In poet Ben Lerner’s debut novel, Leaving the Atocha Station, we follow expat Adam Gordon as he travels Spain managing the boundaries between art and life.
Ben Lerner, renowned for his poetry, finalist for the National Book Award, and the first American to win the Preis der Stadt Münster für Internationale Poesie, comes at us with his first novel, Leaving the Atocha Station, the story of a poet who travels abroad to complete an artistic project, consumes a constant barrage of stimulants, meets new people, and becomes both more and more obsessed with the evolution of his artistic being and by the possibility that the whole of art is meaningless, the search for artistic truth a relentlessly moot point.
Maybe if I remained I would pursue the project described so many months ago in my application, composing a long research-driven poem, whatever that might mean, about the literary response to the Civil War, exploring what such a moment could teach us about Literature now. My Spanish would rapidly improve; I would not read Ashbery or Garnett or anything else in English, but hurl myself headlong at the Spanish canon; I would become the poet I pretended to be and realize my project.
In the end, Adam Gordon, Lerner’s poet living on a fellowship in Spain, grows increasing disheartened with both himself and his poetry, diving somewhat hopelessly into the dissection of art at the point of failure. Leaving the Atocha Station, like our protagonist Gordon, is perpetually interested in this connection of art and life, either in intersections as simple as what books the characters are reading while exploring new cities, or in the more philosophical bent of questioning what it is that poetry does, what makes art good or worth what it has gained, or if poetry even matters in our increasingly chaotic world, one where apathy seems the new standard:
He asked me about my poems and I took four notebooks out of my bag and gave them to him and explained they were just from this week and I wondered which were his favorite poems and if there were any they wanted to include in the pamphlet. He seemed genuinely excited, and I thought to myself that that was both touching and somehow sad, but felt neither touched nor saddened.
This is the same indifference rampant in other sects of our modern literary existence, perhaps most infamously in the novels of Tao Lin, where, like in Leaving the Atocha Station, the world wide something meets with the poetic, and the result is a bevy of characters concerned more with the right mix of consumption (food, drugs, products) and less with art for art’s sake. Lerner’s protagonist goes abroad, but he also resides in a state of observation that is robotic and withdrawn, state-less, even as he is moments away from the stir of actual, literal history.

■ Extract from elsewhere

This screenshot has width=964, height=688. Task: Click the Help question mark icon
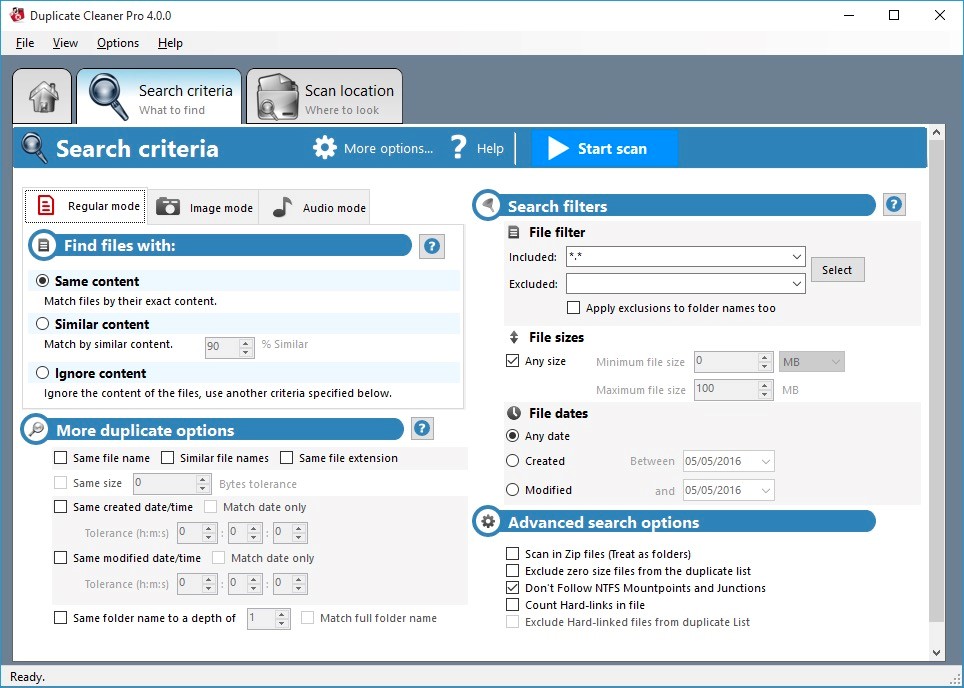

And regardless of the drugs that Gordon ingests and simultaneously justifies by way of art, the inclusion of pseudo-love instant messaging dialogues, and a myriad of other modern tactics, it is impossible to ignore the all too many connections to another literary time, that of Hemingway’s The Sun Also Rises: Lerner’s characters soak in Spain’s sun, relationships bloom and die, art is at stake, and the drive of prose is often focused on outdoor cafés and descriptions of food or alcohol. This is not to say that Leaving the Atocha Station is a wholesale bleeding of Hemingway’s genius or a poet wrongly digging at the roots of one of our most accomplished American novelists, but even with the addition of terrorist explosions, Lerner is still mostly writing in readily identifiable Hemingway-territory, if Hemingway were a poet authoring his first novel: “Isabel came to me and pulled my head against her and said something to comfort me that included the word ‘poet.’ Rufina was rubbing my leg. I saw myself as if from the yard, amazed.”
And this is where Hemingway and Lerner really differ, in the poetry of their phrasing. The Sun Also Rises, along with the body of Hemingway’s work, is rightly lauded for its use of simple yet beautiful phrases, while Lerner’s Leaving the Atocha Station revels in overly long phrases, sentences with such length that they often breed tangles. More than anything, these lengthened lines set Leaving the Atocha Station apart from the expat grace of Hemingway, making Lerner’s first novel an interesting yet not entirely fulfilling read. Lerner covers territory by train that has been covered by other tracks and writes at times like a modern or post-modern coat atop a classic body, perhaps not evoking enough to call this debut novel more than an entertaining and sustainable read, showing Hemingway as a poet to rival our contemporaries.